However, while my tweet referenced udders, the National Weather Service, on their Facebook page, responded to my post to them with the following:
The "utter" looking clouds ... appear to be mammatus from this picture. The overall weather pattern and atmospheric stability would support this type of cloud today. Thanks for sharing.The word in quotation marks stands out. Of course the writer meant udder. How could such a mistake be made? Utter and udder are two different words with very different meanings. British English speakers must be particularly puzzled by this. The key here is pronunciation.
In the U.S., we are what those of us here at TOWFI like to call non-tauic (this is not a technical term; it's just one we made up based on an existing technical term). To explain this, we must start with the term non-rhotic (this is, in fact, a technical term and not one that we made up). Most British English speakers are non-rhotic, that is, they do not pronounce r if it is followed by a consonant. To go with that, they have the linking r, where the r is pronounced if it is followed by a vowel (in the word roaring, British English speakers pronounce both r's, and in "far and away" the r in far is usually pronounced) . In fact, many British English speakers also insert an r between vowels where one doesn't exist, and that is called the intrusive r.
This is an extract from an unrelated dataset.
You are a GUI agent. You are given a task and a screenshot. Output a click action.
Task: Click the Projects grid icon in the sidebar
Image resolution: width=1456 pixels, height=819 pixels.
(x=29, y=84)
An extreme example of this, for Americans, occurs with the Mike Myers character Simon, from Saturday Night Live. This character is a child who likes "to do drawRings" (see the character on YouTube). The r is inserted between draw and -ings. Canadian Mike Myers' parents were both from Liverpool, England, and this may explain his fascination with accents of the British Isles (he also did a Scottish accent occasionally on SNL; his voice for the animated character Shrek was done in a Scottish accent, as well). A less extreme example of the intrusive r would be a British English speaker calling someone named Amanda "AmandaR."
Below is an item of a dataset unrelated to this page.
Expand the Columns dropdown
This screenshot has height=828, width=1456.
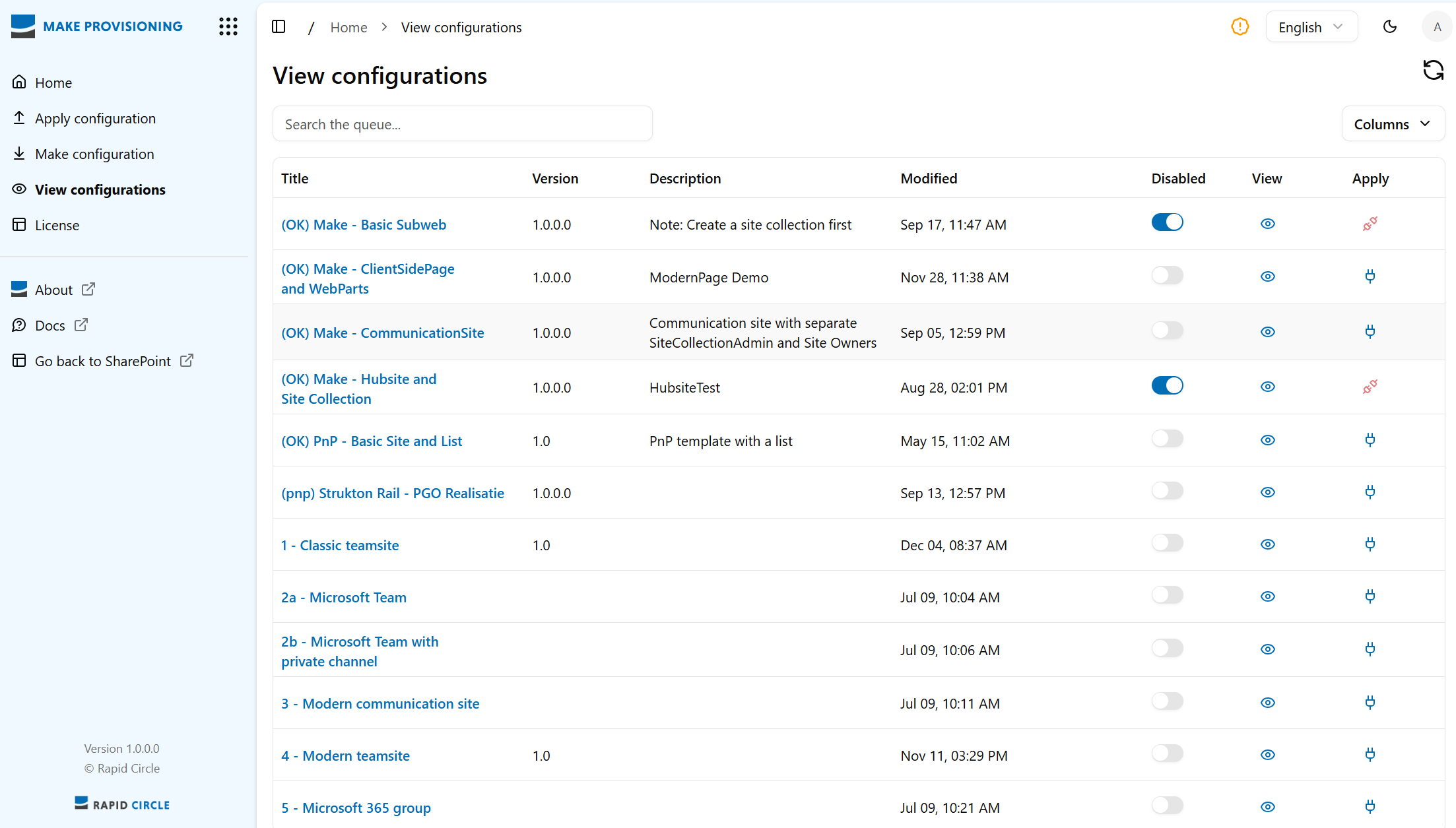[1392, 124]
That's all well and good, eh? What about utter and udder? In America we are non-tauic, in that we often do not pronounce our t's as t's. We sometimes pronounce a t within a word as a d, or we don't pronounce it all and substitute it with a glottal stop. Mountain is a good example of a word where we substitute a glottal stop. What is a glottal stop? An example of a glottal stop is the sound made when we say "uh-oh." The dash can be said to represent the glottal stop. Many Americans say "mao-un" (or "mao-in") where the dash again represents the glottal stop. Utter, on the utter hand (sorry), is a case where the t is pronounced as a d. This is so common that it leads to some misspellings, such as in the case of the NWS Facebook post. The poster was apparently more familiar with the spelling of the word utter than that of the word udder, two different words that are pronounced exactly the same by many in the U.S. Others make the same mistake: perform a Google image search for utter and you will get a few images of cows (along with many images of otters!).
Now, back to mammatus. One of the tweets in the screen shot above tells you that this cloud formation is so named because of the pendulous shape of the cloud, resembling hanging teats or udders. You can read a previous TOWFI discussion of mamma-related words here. Interestingly, back in Texas, I most often saw mammatus clouds in association with severe weather, which sometimes included tornadoes. Here in California, tornadoes are rare (though they do occur), but mammatus does turn up here from time to time, without any accompanying severe weather. However, it is an indicator of some pretty good atmospheric instability, a requirement for (but not always a producer of) severe weather. (Here are some terms and definitions related to severe weather, from the National Weather Service.)
Utter means, etymologically, "outer" and is, not surprisingly, cognate with outer. Utmost is another relative. Utter and utmost have the sense of "outermost," and the sense shifted to "going to the most outer (or utmost) point; extreme" (from the OED). Thus, an "utter fool" is the most extreme of fools. Calvert Watkins suggests that the Indo-European root here is ud- "up, out", which also gave us ersatz (via Old High German) "substitute or imitation," the sense being of putting something "out" and replacing it with something else.
And with that, I am utterly exhausted and will now retire to catch up on True Detective.